The phone hacking scandal by the News of the World has led to blame being thrown all over the place. In addition to the main focus of intrusive journalism, IT networks are now also in the firing line for the lack of security in place.
However, the method by which many voicemail accounts were breached barely warrants the term ‘Hack.’ In fact, no specific IT skills are required at all.
The trick involves calling the target’s phone and when they are on the line they are called from another phone. This way, the fraudster can access the target’s voicemail. For most telephone networks, fraudsters can dial star and enter the target’s pin.

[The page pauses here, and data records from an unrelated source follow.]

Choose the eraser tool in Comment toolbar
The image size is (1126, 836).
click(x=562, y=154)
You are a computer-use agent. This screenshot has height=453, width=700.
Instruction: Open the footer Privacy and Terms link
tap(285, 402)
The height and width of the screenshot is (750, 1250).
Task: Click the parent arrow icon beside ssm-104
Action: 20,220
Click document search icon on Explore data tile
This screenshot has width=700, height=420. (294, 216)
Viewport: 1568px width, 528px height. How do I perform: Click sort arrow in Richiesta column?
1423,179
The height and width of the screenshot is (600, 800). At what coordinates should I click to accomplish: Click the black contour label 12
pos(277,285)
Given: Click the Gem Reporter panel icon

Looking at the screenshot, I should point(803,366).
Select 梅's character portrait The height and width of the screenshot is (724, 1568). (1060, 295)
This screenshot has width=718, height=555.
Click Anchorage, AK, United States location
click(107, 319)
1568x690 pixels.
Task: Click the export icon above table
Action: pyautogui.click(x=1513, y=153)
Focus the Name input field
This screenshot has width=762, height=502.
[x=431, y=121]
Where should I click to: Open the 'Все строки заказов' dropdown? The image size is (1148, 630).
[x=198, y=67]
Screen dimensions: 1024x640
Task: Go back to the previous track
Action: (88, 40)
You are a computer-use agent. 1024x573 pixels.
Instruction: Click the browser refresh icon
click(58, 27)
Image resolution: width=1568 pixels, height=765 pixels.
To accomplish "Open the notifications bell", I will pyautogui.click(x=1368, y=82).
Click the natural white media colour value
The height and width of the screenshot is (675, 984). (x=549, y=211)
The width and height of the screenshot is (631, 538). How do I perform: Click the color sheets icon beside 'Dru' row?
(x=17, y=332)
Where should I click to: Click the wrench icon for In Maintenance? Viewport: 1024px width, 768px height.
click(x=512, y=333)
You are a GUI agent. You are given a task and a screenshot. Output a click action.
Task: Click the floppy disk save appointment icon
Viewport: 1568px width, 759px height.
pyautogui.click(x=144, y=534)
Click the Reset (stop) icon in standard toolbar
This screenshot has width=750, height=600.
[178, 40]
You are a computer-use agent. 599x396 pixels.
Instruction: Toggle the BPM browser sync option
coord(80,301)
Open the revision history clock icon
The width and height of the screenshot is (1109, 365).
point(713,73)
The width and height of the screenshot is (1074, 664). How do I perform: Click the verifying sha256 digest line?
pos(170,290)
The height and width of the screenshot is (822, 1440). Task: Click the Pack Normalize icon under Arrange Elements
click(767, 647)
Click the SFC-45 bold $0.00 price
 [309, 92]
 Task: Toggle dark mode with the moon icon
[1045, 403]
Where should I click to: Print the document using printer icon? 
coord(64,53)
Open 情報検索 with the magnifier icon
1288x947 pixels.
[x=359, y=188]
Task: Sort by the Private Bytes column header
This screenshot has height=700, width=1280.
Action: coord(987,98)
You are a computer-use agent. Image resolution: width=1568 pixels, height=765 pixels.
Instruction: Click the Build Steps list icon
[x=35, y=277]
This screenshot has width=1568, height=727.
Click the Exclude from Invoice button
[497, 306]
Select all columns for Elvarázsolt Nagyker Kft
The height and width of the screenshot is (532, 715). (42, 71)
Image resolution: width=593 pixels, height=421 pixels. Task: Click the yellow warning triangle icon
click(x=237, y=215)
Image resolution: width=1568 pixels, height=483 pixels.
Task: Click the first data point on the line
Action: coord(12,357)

Frequently, most people stick with their phone’s default pin, making it simple for a private investigator or journalist to just reel off the stored messages.
It is only now that many telcos are beginning to change their practices, forcing customers to change the default pin they are provided with.
Obviously hacking pins has not been the only means by which information has been extracted. Nick Davies in his book ‘Flat Earth News’ points to call centre staff being conned into providing details, the bribing of civil servant staff and investigators sifting through garbage. Ring a call centre claiming that you have forgotten your pin code and all that is required for a reminder is the first line of your address and your date of birth. If you’re a celebrity, this information is easy to find on the internet.
Network security needs to be taken more seriously. Looking at the way pins are managed for credit cards, clearly mobile security is distinctly lacking comparison. It is difficult to imagine banks issuing default pin numbers.